O Governo Regional dos Açores quer retomar as vagas preferenciais de internato médico em especialidades que correm risco de deixar de ter médicos na região, a médio prazo, revelou hoje a titular da pasta.
“Estou a dar o exemplo de urologia, como poderia dar também de otorrinolaringologia, cirurgia plástica, dermatologia, neurocirurgia... São especialidades altamente diferenciadas e, neste momento, na Região Autónoma dos Açores, corremos o risco de perder alguns desses serviços. Naturalmente, estamos nesta fase já a tentar evitar que isso ocorra”, afirmou a secretária regional da Saúde e Solidariedade Social dos Açores, Mónica Seidi.
A governante falava aos jornalistas à margem de uma reunião da Comissão Nacional do Internato Médico, em Angra do Heroísmo, na ilha Terceira.
Mónica Seidi admitiu que a região tem sentido dificuldades em captar e fixar médicos em algumas especialidades mais diferenciadas, por isso apelou à Comissão Nacional do Internato Médico para que ajude a região a reivindicar junto da ministra da Saúde a criação de vagas preferenciais em internatos médicos.

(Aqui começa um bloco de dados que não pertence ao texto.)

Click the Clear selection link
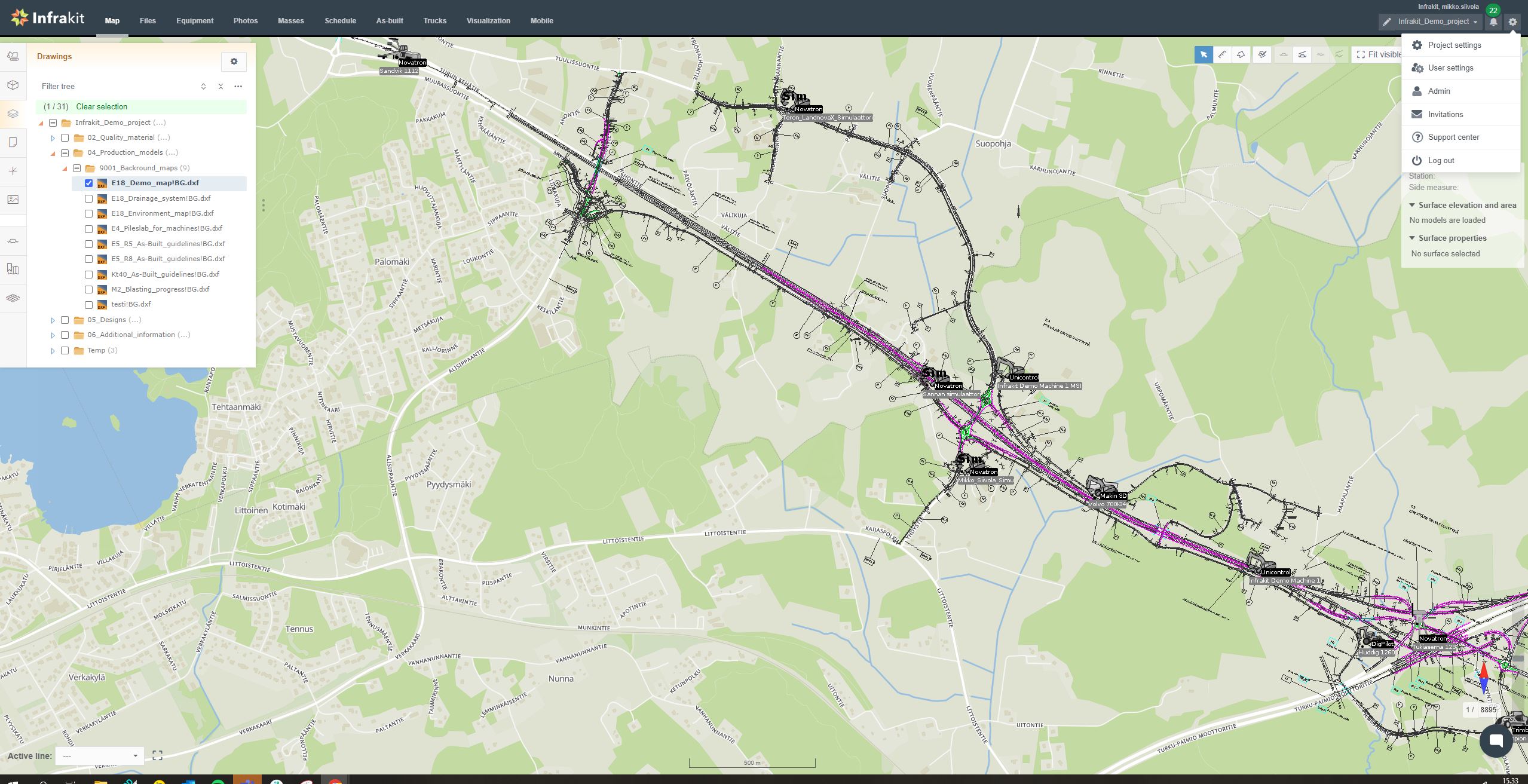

“Isto não é um capricho da Região Autónoma dos Açores, é uma necessidade para o Serviço Regional de Saúde e para os utentes do Serviço Regional de Saúde e, naturalmente, que vamos continuar o nosso trabalho em articulação também com a Região Autónoma da Madeira para que possamos ter sucesso naquilo que pretendemos”, apontou.
Em causa estão especialidades em que existe atualmente apenas um especialista por hospital na região e outras em que os médicos estão perto da idade da reforma.
Segundo a titular da pasta da Saúde já existiram no passado vagas preferenciais para regiões com mais carências, como os Açores, mas há cerca de 10 anos desapareceram dos mapas de vagas para internatos médicos.
Com uma vaga preferencial, um hospital dos Açores, por exemplo, asseguraria o pagamento do salário do interno, mesmo que a formação não fosse feita na totalidade nesse hospital, com o compromisso de que o médico regressasse à região depois de concluída a formação.
“Naturalmente, ao longo do internato tem de haver aqui um acompanhamento pelo diretor do internato para que sejam cumpridos todos os pressupostos e o interno chegar ao final da especialidade e sentir-se capaz de se propor a exame”, ressalvou Mónica Seidi.
A titular da pasta da Saúde disse esperar que as vagas preferenciais possam ser retomadas já “no próximo processo de escolha das especialidades, que ocorre no mês de novembro”.
“O ano passado tentámos junto da República que houvesse essa atenção e que pudessem ser abertas, mas também admito que foi numa fase talvez já tardia do processo. Este ano, esse levantamento já foi feito, já foi identificado e estamos desde o início do ano a trabalhar no processo para que possamos ter mais sucesso”, salientou.
O processo envolve o Conselho Regional do Internato Médico, o Conselho Nacional do Internato Médico, os colégios de especialidade e a Administração Central do Sistema de Saúde (ACSS) que, no âmbito da elaboração do Regime Jurídico do Internato Médico, fazem essa proposta à ministra da Saúde.
Noutras especialidades menos diferenciadas, como medicina geral e familiar ou medicina interna, a região tem aberto vagas de internato que ficam por preencher, sobretudo nas ilhas mais pequenas.
Segundo Mónica Seidi, a solução passa por criar incentivos, em colaboração, por exemplo, com as autarquias dessas ilhas.
“Atendendo àquilo que são as dificuldades de habitação, é completamente diferente o interno saber que tem uma vaga, por exemplo, na ilha de São Jorge, num dos municípios que está articulado connosco e que tem autorização para que no mapa de vagas identifique que há possibilidade de habitação atribuída ao interno se ele vier a ocupar essa vaga”, explicou.
Questionada sobre a contratação de um hemodinamista (cardiologista especializado em cardiologia de intervenção) para o Hospital da Ilha Terceira, a titular da pasta da Saúde disse que ainda estão a decorrer as obras na unidade coronária do hospital, para a instalação do angiógrafo, mas que vários especialistas já manifestaram interesse em ocupar a vaga.
“O conselho de administração e o próprio diretor de serviço de Cardiologia têm feito vários contactos. Não sei dizer diretamente se já há uma pessoa, sei que tinha havido uma manifestação de interesses de vários cardiologistas, mas creio que essa situação será ultrapassada pelo conselho de administração”, revelou.